● **What you will do**
Two lines below mark the span: the one containing "iOS 8 (422, 1684)" and the one containing "Nächster Artikel → (733, 2375)". Set down both, plus every line between, exactly as they stand, and nothing else.

::::

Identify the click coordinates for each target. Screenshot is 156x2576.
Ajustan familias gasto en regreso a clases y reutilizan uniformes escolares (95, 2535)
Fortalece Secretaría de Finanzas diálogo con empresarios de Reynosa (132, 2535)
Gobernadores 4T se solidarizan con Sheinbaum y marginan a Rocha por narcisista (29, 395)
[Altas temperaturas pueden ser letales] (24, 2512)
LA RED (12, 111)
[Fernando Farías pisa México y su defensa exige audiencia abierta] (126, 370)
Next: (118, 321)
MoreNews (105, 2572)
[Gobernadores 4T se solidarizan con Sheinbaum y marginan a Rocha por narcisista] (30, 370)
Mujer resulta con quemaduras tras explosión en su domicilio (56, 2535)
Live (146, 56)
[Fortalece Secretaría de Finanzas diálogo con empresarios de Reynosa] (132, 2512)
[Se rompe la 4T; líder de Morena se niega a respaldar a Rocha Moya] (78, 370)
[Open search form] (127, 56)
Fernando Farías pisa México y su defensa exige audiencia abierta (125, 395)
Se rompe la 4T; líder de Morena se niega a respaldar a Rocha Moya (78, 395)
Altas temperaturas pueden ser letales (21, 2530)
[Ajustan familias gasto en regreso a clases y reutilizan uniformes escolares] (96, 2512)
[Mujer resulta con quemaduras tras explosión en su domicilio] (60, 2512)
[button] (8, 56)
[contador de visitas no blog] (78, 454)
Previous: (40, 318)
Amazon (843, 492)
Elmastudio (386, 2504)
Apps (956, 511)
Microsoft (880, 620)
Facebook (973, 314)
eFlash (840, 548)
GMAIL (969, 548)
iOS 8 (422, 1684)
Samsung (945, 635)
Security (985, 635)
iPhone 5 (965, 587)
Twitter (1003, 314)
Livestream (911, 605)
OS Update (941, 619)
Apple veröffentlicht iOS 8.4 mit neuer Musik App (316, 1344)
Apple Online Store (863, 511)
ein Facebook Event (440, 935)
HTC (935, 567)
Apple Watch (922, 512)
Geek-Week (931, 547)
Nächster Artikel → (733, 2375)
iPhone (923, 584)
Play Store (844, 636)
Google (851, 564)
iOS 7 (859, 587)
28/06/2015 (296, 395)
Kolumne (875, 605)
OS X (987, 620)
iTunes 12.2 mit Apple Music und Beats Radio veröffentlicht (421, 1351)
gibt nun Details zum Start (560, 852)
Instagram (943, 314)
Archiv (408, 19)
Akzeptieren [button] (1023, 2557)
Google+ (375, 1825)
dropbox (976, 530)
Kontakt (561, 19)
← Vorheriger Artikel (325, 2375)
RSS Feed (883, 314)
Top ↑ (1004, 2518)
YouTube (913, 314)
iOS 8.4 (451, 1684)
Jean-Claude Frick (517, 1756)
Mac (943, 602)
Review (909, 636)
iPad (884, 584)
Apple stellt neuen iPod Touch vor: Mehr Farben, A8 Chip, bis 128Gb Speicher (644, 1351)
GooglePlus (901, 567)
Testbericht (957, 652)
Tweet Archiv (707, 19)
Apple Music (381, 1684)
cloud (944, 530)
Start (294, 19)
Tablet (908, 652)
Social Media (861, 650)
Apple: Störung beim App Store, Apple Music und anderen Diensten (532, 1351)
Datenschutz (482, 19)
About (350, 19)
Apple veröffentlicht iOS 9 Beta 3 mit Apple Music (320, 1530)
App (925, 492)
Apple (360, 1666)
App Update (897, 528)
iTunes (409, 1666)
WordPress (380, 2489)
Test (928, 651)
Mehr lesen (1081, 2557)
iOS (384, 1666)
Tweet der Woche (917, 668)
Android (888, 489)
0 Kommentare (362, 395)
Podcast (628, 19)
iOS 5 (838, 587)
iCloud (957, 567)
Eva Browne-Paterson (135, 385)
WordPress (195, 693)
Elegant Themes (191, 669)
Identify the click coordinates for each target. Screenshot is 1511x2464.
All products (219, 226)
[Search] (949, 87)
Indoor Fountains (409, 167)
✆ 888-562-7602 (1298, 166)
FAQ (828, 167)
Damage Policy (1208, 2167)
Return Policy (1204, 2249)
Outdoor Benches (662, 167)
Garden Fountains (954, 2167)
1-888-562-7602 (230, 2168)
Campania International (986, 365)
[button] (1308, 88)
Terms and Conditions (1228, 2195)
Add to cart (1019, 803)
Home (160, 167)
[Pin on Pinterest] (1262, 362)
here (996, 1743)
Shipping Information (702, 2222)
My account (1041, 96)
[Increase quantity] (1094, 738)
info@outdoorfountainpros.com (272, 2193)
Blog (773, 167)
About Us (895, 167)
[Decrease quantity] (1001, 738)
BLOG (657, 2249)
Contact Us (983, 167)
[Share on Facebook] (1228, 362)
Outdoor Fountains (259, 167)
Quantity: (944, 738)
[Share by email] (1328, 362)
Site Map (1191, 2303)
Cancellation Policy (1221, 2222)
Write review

::::

● **Task result**
iOS 8 (422, 1684)
Samsung (945, 635)
Security (985, 635)
iPhone 5 (965, 587)
Twitter (1003, 314)
Livestream (911, 605)
OS Update (941, 619)
Apple veröffentlicht iOS 8.4 mit neuer Musik App (316, 1344)
Apple Online Store (863, 511)
ein Facebook Event (440, 935)
HTC (935, 567)
Apple Watch (922, 512)
Geek-Week (931, 547)
Nächster Artikel → (733, 2375)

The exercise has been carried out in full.